Why in the News?
- Recently, the State of Working India (SWI) 2021 was brought out by the researchers at Azim Premji University. The report, which is an annual feature, documented the impact of one year of Covid-19 in India, on jobs, incomes, inequality, and poverty.
- Most shocking fact from the report is that the number of people employed in the manufacturing sector of the economy has come down from 51 million to 27 million i.e. almost halving in the space of just four years.
Employment Trends in the Industry Sector
- The following Chart shows employment data across seven sectors, viz. agriculture, mines, manufacturing, real estate and construction, financial services, non-financial services, and public administrative services. Between them, these sectors account for 99% of total employment in India.
- The number of people employed in agriculture has been going up since the pandemic due to reverse migration.
- Jobs in textiles manufacturing have come down from 12.6 million in 2016-17 to just 5.5 million in 2020-21. Over the same period, employment in construction material firms has shrunk from 11.4 million to just 4.8 million.
Why is Indian manufacturing failing to create jobs?

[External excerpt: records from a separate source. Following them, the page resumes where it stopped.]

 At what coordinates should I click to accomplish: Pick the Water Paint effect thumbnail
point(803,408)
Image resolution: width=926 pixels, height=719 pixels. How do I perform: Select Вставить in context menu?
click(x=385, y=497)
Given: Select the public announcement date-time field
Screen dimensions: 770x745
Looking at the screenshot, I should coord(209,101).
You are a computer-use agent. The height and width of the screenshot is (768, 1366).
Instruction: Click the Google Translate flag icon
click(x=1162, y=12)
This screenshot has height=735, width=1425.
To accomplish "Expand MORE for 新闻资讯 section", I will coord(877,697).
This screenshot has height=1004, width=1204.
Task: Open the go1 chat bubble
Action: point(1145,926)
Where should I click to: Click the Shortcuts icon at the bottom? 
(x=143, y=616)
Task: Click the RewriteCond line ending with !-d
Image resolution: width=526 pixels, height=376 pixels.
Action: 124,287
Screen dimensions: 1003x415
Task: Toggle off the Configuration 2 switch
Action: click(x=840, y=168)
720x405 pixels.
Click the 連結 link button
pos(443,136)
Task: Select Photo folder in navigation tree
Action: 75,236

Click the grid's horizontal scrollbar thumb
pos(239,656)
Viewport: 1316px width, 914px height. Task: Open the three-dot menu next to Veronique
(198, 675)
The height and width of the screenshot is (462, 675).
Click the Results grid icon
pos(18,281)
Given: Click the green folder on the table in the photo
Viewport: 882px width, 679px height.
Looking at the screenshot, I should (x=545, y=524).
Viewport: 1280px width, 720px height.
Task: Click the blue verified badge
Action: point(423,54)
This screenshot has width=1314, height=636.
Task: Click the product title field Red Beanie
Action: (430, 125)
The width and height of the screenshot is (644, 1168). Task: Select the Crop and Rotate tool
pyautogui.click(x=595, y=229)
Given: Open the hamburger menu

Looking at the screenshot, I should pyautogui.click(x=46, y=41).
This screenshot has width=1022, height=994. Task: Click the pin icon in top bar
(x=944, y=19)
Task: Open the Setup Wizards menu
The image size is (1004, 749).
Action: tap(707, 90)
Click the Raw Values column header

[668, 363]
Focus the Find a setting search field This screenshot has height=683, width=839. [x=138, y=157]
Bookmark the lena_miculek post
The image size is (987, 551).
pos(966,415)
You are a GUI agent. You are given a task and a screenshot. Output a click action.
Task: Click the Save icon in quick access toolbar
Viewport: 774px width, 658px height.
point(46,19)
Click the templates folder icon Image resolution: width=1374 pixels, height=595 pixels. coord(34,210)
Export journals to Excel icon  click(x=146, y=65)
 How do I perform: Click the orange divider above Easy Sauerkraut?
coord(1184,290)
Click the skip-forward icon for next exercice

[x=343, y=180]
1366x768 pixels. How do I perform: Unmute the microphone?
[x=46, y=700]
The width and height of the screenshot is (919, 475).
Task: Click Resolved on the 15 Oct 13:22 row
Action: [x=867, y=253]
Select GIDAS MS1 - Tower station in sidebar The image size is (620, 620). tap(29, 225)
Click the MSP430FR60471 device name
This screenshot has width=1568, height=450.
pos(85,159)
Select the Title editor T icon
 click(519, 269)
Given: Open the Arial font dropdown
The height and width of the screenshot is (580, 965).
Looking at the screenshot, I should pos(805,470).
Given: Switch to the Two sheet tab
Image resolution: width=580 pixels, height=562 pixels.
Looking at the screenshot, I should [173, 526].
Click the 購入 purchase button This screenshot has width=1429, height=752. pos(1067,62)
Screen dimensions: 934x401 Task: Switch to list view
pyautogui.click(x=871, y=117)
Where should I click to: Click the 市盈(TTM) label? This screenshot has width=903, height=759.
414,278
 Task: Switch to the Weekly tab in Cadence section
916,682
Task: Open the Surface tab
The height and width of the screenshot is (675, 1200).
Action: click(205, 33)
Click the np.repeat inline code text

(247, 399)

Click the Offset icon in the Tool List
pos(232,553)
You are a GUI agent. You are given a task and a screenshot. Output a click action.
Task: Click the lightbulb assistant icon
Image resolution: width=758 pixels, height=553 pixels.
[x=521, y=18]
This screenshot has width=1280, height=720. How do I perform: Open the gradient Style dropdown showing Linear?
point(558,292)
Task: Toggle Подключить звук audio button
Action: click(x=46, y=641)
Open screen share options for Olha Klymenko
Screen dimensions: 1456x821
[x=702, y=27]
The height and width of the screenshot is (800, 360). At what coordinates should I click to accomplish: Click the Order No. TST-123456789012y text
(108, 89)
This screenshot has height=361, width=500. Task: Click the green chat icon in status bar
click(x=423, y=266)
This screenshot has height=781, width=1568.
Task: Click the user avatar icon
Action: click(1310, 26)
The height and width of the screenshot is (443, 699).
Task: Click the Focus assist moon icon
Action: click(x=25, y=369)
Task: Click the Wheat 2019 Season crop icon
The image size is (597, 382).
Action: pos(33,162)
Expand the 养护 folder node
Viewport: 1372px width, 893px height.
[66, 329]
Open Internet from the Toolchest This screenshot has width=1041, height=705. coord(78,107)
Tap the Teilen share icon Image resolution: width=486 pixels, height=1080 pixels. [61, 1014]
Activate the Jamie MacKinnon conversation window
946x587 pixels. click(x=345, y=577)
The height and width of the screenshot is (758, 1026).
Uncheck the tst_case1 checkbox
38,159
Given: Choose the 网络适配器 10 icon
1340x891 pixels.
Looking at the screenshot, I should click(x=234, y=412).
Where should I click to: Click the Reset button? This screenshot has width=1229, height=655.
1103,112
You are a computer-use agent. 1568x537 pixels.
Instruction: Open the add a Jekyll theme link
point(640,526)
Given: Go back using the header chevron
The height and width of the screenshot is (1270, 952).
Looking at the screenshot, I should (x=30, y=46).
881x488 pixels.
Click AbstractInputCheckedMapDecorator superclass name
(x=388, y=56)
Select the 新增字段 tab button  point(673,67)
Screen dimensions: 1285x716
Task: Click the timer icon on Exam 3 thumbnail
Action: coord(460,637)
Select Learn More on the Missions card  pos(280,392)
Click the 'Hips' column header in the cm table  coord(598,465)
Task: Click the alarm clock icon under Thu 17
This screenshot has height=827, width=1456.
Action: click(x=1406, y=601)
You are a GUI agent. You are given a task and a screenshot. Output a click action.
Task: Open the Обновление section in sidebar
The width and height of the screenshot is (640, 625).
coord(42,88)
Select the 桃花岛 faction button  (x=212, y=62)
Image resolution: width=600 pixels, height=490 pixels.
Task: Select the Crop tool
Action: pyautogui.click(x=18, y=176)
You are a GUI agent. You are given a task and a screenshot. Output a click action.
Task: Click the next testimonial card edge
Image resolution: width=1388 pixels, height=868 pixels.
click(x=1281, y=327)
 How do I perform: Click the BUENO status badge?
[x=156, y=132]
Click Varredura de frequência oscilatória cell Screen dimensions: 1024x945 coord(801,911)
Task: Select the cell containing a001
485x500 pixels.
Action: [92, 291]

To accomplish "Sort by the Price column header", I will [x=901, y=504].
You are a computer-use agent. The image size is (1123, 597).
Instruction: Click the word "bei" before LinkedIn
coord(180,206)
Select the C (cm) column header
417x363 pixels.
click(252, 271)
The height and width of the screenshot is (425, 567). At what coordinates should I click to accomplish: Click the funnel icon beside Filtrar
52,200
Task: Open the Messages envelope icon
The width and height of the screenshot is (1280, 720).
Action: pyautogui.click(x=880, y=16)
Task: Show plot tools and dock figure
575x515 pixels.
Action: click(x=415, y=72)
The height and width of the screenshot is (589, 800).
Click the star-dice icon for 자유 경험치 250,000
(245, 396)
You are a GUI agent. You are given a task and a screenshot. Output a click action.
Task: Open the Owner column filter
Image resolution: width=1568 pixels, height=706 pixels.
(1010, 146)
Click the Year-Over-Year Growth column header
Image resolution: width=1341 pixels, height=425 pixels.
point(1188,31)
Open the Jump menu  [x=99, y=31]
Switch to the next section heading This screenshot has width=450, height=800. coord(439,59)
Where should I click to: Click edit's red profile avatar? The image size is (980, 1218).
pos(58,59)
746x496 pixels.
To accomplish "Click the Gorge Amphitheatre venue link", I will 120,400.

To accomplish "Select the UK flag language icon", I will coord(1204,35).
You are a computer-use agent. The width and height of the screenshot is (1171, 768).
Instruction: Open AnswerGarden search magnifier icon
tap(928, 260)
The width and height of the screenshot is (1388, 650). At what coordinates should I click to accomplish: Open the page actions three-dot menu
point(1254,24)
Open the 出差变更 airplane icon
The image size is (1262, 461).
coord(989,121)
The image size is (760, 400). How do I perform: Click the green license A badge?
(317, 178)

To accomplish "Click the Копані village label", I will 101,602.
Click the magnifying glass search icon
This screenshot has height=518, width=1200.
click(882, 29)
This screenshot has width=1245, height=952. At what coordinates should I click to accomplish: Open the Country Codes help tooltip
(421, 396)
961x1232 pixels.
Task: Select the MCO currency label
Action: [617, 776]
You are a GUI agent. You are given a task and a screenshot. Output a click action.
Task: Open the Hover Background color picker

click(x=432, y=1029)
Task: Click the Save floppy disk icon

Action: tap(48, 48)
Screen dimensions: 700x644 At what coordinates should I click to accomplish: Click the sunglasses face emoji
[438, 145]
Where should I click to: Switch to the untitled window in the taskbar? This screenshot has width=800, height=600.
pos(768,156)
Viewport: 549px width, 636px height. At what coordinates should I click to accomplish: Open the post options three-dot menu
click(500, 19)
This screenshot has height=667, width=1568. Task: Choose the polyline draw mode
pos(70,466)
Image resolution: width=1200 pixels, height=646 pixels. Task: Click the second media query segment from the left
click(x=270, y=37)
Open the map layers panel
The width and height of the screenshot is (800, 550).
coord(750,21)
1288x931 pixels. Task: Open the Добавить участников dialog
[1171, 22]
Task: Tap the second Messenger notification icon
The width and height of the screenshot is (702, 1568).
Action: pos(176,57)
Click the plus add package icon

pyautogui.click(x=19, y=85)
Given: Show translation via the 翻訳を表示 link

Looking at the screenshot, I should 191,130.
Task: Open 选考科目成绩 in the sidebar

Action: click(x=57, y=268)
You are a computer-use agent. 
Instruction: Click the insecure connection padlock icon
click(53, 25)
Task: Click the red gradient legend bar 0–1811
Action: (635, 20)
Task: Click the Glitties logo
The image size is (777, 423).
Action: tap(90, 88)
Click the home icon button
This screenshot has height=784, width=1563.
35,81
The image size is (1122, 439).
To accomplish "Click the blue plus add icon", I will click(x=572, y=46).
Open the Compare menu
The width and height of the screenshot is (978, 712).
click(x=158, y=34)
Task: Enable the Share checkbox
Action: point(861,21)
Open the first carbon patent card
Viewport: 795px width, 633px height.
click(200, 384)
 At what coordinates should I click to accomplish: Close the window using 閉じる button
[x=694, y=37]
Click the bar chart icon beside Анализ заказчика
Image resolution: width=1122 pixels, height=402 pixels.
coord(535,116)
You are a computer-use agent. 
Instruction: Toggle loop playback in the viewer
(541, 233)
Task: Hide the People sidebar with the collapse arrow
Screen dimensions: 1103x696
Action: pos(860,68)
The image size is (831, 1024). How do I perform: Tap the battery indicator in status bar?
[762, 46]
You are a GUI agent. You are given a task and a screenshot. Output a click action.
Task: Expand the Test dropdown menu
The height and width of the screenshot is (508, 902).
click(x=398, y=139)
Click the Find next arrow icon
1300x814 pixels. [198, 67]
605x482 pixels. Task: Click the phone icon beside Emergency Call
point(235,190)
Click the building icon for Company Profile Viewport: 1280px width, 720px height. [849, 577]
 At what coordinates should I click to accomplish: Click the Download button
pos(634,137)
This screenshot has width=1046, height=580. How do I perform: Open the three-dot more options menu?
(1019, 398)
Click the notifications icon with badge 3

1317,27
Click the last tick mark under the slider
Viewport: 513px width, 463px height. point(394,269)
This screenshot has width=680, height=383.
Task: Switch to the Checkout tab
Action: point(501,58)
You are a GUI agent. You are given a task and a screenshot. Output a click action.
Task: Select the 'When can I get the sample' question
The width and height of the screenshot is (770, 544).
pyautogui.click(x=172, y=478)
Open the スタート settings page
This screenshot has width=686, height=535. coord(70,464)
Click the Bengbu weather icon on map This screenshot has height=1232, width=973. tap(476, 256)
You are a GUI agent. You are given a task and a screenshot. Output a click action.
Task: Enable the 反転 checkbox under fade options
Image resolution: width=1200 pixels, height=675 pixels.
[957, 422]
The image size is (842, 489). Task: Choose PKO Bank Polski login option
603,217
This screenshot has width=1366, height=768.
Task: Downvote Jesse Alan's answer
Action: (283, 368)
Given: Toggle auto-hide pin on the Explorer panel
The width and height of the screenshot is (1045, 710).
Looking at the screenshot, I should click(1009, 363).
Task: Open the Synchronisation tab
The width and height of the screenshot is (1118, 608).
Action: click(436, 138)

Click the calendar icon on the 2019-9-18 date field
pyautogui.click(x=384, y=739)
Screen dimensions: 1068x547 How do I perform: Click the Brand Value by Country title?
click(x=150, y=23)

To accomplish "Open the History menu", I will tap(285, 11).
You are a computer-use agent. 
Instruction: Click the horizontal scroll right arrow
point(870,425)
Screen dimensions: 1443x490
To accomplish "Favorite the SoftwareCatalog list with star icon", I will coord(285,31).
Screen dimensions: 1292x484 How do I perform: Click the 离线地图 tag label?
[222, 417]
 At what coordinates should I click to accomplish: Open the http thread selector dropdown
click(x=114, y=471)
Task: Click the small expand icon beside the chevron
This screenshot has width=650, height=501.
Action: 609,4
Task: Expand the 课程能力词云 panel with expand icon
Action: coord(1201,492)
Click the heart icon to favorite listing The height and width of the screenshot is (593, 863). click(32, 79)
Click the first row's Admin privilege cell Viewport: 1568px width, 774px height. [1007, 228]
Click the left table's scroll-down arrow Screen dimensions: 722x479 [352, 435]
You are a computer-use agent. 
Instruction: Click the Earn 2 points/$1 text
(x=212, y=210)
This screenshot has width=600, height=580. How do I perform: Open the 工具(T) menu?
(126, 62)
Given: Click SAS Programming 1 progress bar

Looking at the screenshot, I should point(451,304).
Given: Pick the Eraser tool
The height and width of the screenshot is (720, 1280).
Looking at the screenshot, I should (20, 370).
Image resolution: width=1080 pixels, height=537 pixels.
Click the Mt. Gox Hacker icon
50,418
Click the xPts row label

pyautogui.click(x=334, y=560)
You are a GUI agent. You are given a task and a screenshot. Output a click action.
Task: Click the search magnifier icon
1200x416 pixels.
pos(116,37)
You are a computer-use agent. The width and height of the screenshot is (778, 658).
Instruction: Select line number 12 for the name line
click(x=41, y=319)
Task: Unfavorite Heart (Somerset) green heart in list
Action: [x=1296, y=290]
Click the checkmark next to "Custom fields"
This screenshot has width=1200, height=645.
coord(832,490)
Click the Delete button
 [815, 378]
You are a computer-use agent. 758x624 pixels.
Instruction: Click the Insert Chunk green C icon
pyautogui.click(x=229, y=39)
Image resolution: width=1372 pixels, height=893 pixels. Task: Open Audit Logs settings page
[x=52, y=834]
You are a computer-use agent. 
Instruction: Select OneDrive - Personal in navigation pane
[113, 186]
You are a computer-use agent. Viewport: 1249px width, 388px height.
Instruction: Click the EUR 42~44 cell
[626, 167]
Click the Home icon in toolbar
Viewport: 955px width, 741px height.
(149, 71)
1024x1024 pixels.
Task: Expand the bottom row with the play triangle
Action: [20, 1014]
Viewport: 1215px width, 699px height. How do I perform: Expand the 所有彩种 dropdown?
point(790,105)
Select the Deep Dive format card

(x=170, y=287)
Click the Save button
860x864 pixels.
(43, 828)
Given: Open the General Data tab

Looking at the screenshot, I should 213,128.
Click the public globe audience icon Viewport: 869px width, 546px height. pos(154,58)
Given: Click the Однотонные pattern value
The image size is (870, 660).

- Economists point out that Indians have always consumed relatively less of manufacturing goods and relatively more of food and services.
- Indian policymakers repeatedly focus more about the capital intensive industries than labour-intensive industries. The labour-intensive ones (such as leather, handicrafts, textiles etc.) were reserved for the small-scale industry framework.
- The labour-intensive manufacturing firms could not match the capital-intensive firms in terms of GDP value or growth of output, they did have a distinct advantage of creating more jobs.
- Experts argue that India did not push for integrating its labour-intensive manufacturing in the global supply chains by aggressively following exports.
What has happened since 2016-17?
- Data shows things have become worse over the past five odd years despite the Indian government unveiling its ambitious Make in India (MII) initiative and the latest Production-Linked Incentive (PLI) scheme.
- 70% of India’s manufacturing jobs are in the informal sector. Both the demonetisation announced in 2016 as well as the introduction of GST in 2017 dented the manufacturing firms in the informal sector and steadfastly redistributed the demand in favour of organised manufacturing.
- In other words, the growing rift in the fortunes of informal and formal manufacturing could be the reason why India is seeing such a massive decline in manufacturing jobs.
- India’s best hope for creating new jobs and soaking up excess unskilled labour from agriculture, requires policymakers to target labour-intensive firms, especially in the informal sector and help them- through better infrastructure and easier regulatory support- to create millions of new jobs.
- There is also an urgent need to make more credit supply and incentives to MSMEs (Micro, Small and Medium Enterprises).